II. Рассвет и возвращение к свету
Высказав все это, я хочу теперь вернуться собственно к науке. Я ни в коем случае не рассчитываю дать всеобъемлющий обзор этой довольно-таки мрачной темы, ни с метафизической, ни с научной точки зрения, но хочу связать ее с темами масштабирования и сетевых систем, которые мы развивали в предыдущих главах. Я собираюсь показать, что смерть – как и рост – дает еще один важный пример применимости этого мировоззрения к нахождению новых возможностей решения фундаментальных проблем биологии и биомедицины путем создания численной общетеоретической системы для понимания многих общих характеристик старения и смертности. Кроме того, оно основано на убеждении в том, что только более широкое понимание механики смерти и ее тесных взаимоотношений с жизнью, а также их связи с принципами действия других крупных явлений нашей Вселенной могут помочь нам разобраться в тех тревожных метафизических вопросах, которые не перестают нас преследовать.

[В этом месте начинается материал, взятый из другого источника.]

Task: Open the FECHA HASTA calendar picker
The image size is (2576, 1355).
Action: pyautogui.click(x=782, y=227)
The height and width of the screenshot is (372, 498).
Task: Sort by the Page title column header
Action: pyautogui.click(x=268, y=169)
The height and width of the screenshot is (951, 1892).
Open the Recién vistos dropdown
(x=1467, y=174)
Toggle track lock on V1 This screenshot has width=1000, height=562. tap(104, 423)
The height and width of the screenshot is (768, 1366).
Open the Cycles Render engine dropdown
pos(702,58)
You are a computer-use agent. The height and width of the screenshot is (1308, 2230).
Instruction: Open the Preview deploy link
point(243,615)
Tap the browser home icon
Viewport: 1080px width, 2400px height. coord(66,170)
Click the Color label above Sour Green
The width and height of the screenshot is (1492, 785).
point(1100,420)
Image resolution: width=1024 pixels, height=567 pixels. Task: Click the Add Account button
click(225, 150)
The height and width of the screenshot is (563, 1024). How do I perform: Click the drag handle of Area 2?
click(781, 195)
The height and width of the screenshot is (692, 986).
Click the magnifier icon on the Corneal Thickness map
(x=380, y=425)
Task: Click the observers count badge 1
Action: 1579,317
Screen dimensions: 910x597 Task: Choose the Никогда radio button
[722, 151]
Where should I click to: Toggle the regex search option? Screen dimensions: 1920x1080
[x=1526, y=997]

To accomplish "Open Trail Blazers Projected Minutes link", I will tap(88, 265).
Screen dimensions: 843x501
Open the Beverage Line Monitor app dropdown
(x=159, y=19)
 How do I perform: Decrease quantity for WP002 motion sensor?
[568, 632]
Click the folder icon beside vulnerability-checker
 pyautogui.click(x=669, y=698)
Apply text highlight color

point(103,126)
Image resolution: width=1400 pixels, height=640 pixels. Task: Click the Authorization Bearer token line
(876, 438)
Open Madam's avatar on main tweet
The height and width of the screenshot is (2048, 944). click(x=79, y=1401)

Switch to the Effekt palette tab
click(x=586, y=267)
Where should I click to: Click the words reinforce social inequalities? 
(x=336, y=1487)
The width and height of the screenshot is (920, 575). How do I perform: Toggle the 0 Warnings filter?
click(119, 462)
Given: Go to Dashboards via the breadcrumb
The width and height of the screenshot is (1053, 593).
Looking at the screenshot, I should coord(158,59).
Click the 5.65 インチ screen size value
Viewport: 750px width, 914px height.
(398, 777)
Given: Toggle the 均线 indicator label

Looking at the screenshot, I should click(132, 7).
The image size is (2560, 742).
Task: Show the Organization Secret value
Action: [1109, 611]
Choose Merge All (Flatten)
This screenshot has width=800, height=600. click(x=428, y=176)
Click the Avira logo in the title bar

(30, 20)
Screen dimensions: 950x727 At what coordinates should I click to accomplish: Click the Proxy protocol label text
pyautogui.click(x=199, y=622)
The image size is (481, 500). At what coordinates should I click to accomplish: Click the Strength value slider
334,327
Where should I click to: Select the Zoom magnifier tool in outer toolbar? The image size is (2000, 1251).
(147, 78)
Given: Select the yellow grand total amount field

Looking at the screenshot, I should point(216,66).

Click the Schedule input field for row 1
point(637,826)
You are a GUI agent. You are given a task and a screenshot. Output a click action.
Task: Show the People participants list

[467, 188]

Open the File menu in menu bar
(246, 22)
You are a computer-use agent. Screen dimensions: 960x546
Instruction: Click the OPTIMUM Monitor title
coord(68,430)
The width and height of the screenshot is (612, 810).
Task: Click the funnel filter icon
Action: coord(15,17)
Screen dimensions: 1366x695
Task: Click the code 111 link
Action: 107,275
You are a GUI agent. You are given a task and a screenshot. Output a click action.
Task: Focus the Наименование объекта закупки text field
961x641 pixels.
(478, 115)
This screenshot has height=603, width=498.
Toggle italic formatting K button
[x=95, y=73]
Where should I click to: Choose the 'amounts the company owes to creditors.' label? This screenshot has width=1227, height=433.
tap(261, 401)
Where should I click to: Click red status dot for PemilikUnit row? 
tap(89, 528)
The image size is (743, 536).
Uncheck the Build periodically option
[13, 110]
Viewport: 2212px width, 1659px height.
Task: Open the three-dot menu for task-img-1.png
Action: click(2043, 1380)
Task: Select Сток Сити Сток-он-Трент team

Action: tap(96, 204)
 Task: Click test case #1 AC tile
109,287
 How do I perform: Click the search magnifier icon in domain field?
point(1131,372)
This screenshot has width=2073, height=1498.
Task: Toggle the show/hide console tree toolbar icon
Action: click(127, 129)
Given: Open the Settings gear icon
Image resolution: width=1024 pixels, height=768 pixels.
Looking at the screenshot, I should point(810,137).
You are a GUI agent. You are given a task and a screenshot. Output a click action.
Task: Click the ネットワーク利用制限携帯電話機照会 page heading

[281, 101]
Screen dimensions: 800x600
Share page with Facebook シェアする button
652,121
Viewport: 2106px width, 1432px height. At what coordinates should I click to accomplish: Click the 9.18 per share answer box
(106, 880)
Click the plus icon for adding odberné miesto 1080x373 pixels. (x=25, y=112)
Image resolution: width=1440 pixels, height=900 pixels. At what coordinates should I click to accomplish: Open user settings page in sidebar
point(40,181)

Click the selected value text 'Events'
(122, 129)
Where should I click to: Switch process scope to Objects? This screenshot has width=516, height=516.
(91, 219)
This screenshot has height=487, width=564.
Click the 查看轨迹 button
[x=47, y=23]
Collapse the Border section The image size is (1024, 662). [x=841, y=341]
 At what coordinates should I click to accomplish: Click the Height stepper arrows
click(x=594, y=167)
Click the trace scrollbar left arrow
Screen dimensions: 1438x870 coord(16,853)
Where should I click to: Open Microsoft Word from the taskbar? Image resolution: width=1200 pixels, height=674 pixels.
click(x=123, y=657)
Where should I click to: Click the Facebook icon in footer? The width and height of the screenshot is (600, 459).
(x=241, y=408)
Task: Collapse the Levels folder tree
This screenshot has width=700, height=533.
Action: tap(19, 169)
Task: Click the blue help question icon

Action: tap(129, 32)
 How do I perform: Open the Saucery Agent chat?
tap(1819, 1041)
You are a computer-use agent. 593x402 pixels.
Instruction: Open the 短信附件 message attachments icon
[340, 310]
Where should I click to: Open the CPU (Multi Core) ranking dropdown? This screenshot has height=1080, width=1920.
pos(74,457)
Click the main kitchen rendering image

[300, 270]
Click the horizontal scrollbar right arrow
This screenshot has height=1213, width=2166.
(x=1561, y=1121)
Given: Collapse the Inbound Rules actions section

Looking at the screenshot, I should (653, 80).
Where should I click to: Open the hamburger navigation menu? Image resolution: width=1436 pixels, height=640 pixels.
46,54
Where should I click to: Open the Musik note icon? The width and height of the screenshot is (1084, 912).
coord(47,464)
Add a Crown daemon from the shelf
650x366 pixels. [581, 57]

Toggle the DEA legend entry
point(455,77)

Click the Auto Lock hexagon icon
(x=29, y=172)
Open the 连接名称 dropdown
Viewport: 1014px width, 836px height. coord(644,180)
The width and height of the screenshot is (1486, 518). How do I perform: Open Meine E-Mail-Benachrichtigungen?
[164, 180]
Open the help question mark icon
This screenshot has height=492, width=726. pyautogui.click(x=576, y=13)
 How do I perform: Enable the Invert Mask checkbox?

В отличие от многих событий жизненного цикла – например, рождения, роста или зрелости, – имеющих преимущественно позитивный образ, со старением и смертью большинство из нас иметь дела не хочет. Как точно заметил Вуди Аллен: «Я не то чтобы боюсь умереть – я просто не хочу при этом присутствовать». Гораздо проще было бы не иметь сознания, подобно животному или растению, и «не присутствовать при этом». Мы тратим огромные деньги на попытки продлить свою жизнь и отсрочить смерть, даже давно став немощными до полного бессилия, а иногда и давно утратив сознание и не будучи самими собой. Только в Соединенных Штатах более 50 млрд долларов в год тратится на различные омолаживающие товары, диеты и медикаменты, от витаминов, трав и пищевых добавок до продуктов питания, гормонов, мазей и тренировочных приспособлений. По общему мнению подавляющего большинства медиков, в том числе Американской медицинской ассоциации, либо ни одно из этих средств не приносит сколько-нибудь заметных доказанных результатов с точки зрения замедления или обращения процесса старения, либо на это способны лишь немногие из них. Сразу оговорюсь, что и сам я не всегда способен устоять перед подобными практиками и послушно принимаю свои витамины, пищевые добавки и, время от времени, другие средства, хоть и воздерживаюсь самым решительным образом от чрезмерных физических упражнений.